We haven’t had such a legitimate enemy since the Nazis. These people aren’t like typical terrorists with legitimate grievances. They are a nation state death cult that has openly declared war that they intend to fight forever.

They actually expect to lose it by our standards. (See link below.) They’ve made it clear how to crush them militarily, and are begging for it. Literally begging their god for it.

So I’m curious how France will look in 10 years. I think this is their 911. I think they’ll never be the same. But it’s not like ours. They didn’t need it like the 1% needed 911. None of the cultivation I mentioned on our part applies to them. I think the official story is essentially accurate.

France is an extremely reasonable country in my view. I don’t expect them to go hysterical like we did and surrender to fear and baseless irrational war mongering. And unlike some of the shittier elements of popular culture, I have zero illusions about their lethality.

ISIS is completely foolish (from my perspective) for attacking France. But like I said: Death cult. Thinking about their desire to be crushed, it was actually really wise. Indeed more wise than attacking us.
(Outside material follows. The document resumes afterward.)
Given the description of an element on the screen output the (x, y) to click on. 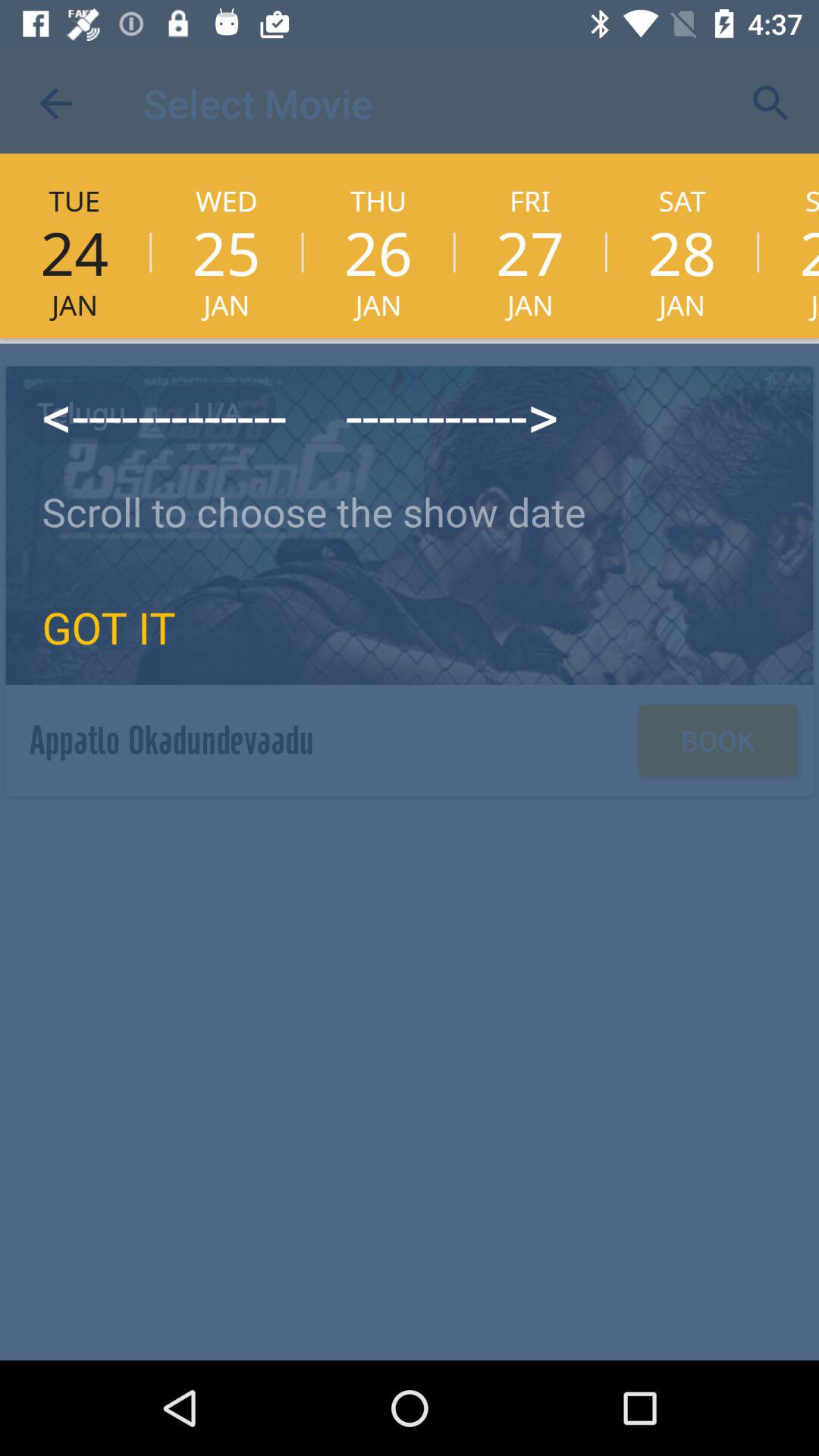
launch the item to the left of the select movie item (55, 103)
We can’t really bring them the epic stomping they want. That’s what we get for crying wolf twice and putting said wars on the credit card. No one would rally behind us, or Russia for that matter. But France? Yeah.

That was the wrong (or right as I said) move. They are going to discover that picking a fight with France, a real fight, is a bit like trying to invade Switzerland. Just about the dumbest plan ever. I think we’re going to see some true social Darwinism in action in the coming years.

See Also:

http://www.theatlantic.com/magazine/archive/2015/03/what-isis-really-wants/384980/

He regards the claim that the Islamic State has distorted the texts of Islam as preposterous, sustainable only through willful ignorance. “People want to absolve Islam,” he said. “It’s this ‘Islam is a religion of peace’ mantra. As if there is such a thing as ‘Islam’! It’s what Muslims do, and how they interpret their texts.” Those texts are shared by all Sunni Muslims, not just the Islamic State. “And these guys have just as much legitimacy as anyone else.”